AIApr 16, 2018

An information-theoretic on-line update principle for perception-action coupling

arXiv:1804.05906v113 citations
Originality Incremental advance
AI Analysis

This work addresses the challenge of efficient perception-action integration in robotics, offering a novel online method that could enhance robotic performance in tasks requiring real-time adaptation, though it appears incremental relative to prior theoretical frameworks.

The paper tackles the problem of optimizing perception-action coupling in robotic systems under limited information-processing capacity, proposing an online optimization procedure that yields optimal perceptual and action channels, demonstrated in a NAO robot simulator for a cup lifting task.
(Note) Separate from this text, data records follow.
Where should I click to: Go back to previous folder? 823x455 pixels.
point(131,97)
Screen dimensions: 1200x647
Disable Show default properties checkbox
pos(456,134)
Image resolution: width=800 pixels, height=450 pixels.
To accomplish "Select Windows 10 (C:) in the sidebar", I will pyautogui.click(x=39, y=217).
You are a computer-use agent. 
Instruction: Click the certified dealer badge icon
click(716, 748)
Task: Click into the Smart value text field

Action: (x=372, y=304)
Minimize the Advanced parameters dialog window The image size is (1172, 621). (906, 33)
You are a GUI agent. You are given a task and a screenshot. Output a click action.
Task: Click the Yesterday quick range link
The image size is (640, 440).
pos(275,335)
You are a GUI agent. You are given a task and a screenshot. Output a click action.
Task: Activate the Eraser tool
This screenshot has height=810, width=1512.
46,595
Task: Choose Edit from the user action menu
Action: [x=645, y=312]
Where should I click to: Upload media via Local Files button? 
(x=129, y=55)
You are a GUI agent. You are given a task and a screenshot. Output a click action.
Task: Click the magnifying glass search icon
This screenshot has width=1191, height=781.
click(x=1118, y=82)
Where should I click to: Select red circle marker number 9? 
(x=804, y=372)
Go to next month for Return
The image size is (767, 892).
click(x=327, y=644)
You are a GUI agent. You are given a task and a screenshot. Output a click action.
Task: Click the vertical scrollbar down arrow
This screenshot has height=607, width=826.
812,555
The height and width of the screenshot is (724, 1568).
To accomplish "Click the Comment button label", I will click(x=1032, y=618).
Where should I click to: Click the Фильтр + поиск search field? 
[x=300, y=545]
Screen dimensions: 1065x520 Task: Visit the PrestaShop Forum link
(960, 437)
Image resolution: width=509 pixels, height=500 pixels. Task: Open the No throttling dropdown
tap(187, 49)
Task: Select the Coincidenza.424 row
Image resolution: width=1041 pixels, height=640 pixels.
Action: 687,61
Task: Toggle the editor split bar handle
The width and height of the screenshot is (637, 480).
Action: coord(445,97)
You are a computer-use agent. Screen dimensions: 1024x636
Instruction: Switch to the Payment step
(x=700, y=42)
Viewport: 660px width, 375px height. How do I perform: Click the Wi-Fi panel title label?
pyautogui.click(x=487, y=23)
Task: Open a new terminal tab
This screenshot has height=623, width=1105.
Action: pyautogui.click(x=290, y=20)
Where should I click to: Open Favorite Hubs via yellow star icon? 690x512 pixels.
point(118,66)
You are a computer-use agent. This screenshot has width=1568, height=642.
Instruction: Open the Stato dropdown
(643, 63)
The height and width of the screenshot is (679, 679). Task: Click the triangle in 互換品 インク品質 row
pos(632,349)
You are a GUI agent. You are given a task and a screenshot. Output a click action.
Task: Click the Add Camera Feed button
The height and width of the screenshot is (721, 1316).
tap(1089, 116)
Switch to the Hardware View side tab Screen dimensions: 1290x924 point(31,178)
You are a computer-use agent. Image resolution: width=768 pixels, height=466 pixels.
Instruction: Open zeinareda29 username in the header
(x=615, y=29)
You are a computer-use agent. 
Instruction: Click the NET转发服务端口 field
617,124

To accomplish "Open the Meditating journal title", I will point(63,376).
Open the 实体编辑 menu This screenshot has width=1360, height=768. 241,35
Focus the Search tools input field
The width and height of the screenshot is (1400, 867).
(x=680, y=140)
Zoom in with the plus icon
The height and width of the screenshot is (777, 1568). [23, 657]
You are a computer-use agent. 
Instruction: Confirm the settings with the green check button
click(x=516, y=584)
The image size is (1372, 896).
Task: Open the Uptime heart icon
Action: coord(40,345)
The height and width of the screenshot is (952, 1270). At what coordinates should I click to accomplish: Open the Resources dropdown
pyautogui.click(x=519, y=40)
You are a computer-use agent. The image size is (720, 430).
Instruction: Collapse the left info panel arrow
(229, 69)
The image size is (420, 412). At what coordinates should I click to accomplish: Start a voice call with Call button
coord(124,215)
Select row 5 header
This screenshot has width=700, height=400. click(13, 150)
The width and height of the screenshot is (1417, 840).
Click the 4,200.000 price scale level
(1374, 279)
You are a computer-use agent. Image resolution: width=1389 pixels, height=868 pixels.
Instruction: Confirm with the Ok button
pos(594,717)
Inspired by findings of sensorimotor coupling in humans and animals, there has recently been a growing interest in the interaction between action and perception in robotic systems [Bogh et al., 2016]. Here we consider perception and action as two serial information channels with limited information-processing capacity. We follow [Genewein et al., 2015] and formulate a constrained optimization problem that maximizes utility under limited information-processing capacity in the two channels. As a solution we obtain an optimal perceptual channel and an optimal action channel that are coupled such that perceptual information is optimized with respect to downstream processing in the action module. The main novelty of this study is that we propose an online optimization procedure to find bounded-optimal perception and action channels in parameterized serial perception-action systems. In particular, we implement the perceptual channel as a multi-layer neural network and the action channel as a multinomial distribution. We illustrate our method in a NAO robot simulator with a simplified cup lifting task.